22 At that time Abimelek and Phicol the commander of his forces said to Abraham, “God is with you in everything you do. 23 Now swear to me here before God that you will not deal falsely with me or my children or my descendants. Show to me and the country where you now reside as a foreigner the same kindness I have shown to you.”
24 Abraham said, “I swear it.”
25 Then Abraham complained to Abimelek about a well of water that Abimelek’s servants had seized. 26 But Abimelek said, “I don’t know who has done this. You did not tell me, and I heard about it only today.”
27 So Abraham brought sheep and cattle and gave them to Abimelek, and the two men made a treaty. 28 Abraham set apart seven ewe lambs from the flock, 29 and Abimelek asked Abraham, “What is the meaning of these seven ewe lambs you have set apart by themselves?”
30 He replied, “Accept these seven lambs from my hand as a witness that I dug this well.”
31 So that place was called Beersheba, because the two men swore an oath there.
32 After the treaty had been made at Beersheba, Abimelek and Phicol the commander of his forces returned to the land of the Philistines. 33 Abraham planted a tamarisk tree in Beersheba, and there he called on the name of the Lord, the Eternal God. 34 And Abraham stayed in the land of the Philistines for a long time.
Genesis contains several examples of what seem to be multiple versions of the same story. This is probably because the stories originally came from oral tradition and variants were floating around that got written down later. There are versions of the same thing happening to the same people (e.g. Hagar and Ishmael, as we have just seen). When these get woven into an overall narrative we get anachronisms, as with Ishmael being a baby when he was actually 14.
This is a different sort of repeat, where the same story happens to different people. As we shall see, Isaac eventually goes through the same rigamarole with Abimelech, and he names the well Beersheba, which seems odd since it had already been named by his father.

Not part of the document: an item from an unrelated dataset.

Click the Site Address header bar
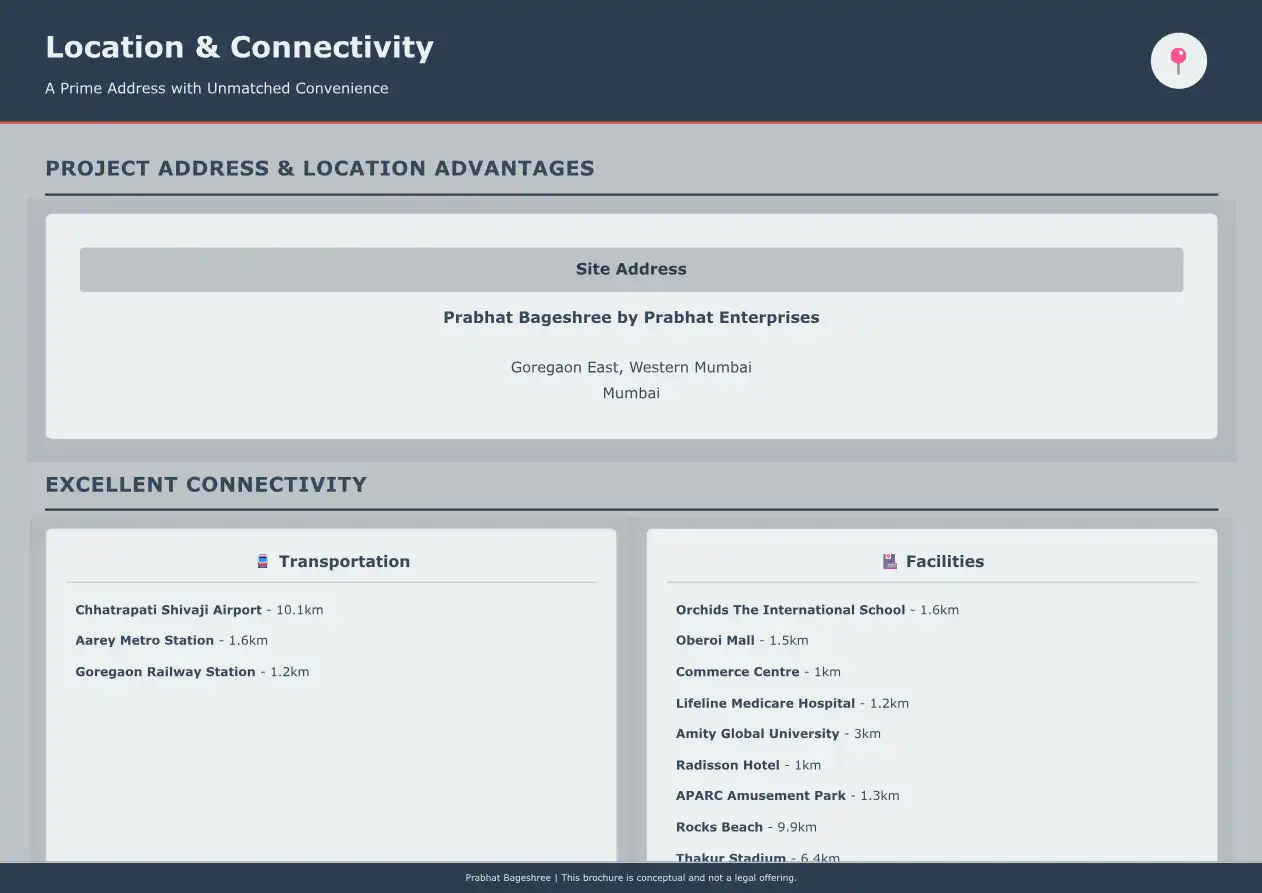 click(x=631, y=270)
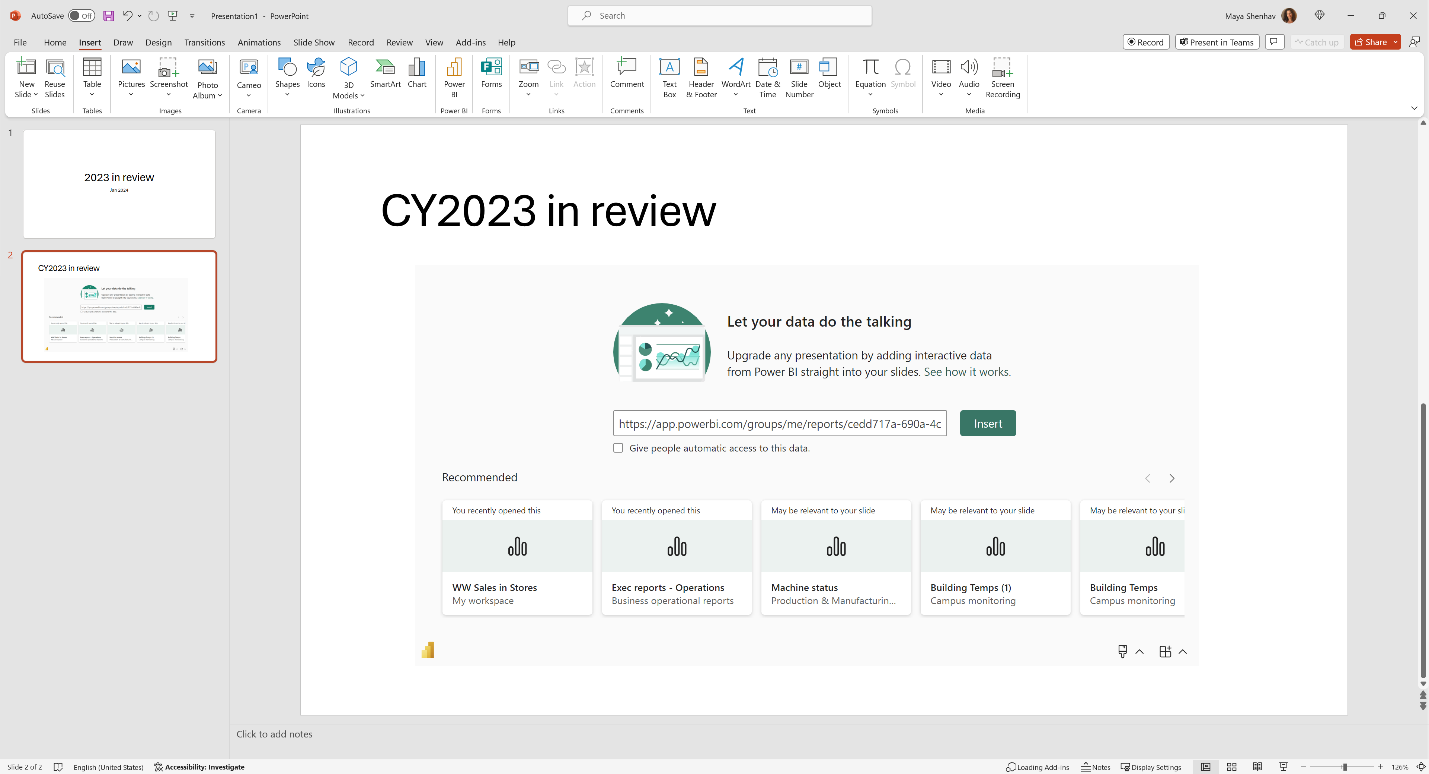
Task: Enable automatic data access for people
Action: [618, 448]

Later, in Deuteronomy, the "Philistines" become the perpetual enemies of the Hebrews. There are other problems, including the location of the Philistine nation, which is not the same. So the Talmudic scholars decided that these must not have been the same people after all, in spite of having the same name. More likely, of course, is that the history is just garbled, to the extent it has any basis in fact at all. There is a modern city named Beersheba, but it is impossible to say if it has any real continuity with Abraham's (or Isaac's) settlement.
1 comment:
The Bible seems labyrinthine and byzantine. And when I say the Bible, I mean the Pentateuch. Christianity tried to commandeer the Pentateuch but, hey, get your own damn religious book. If you want to be like Jesus, convert to Judaism.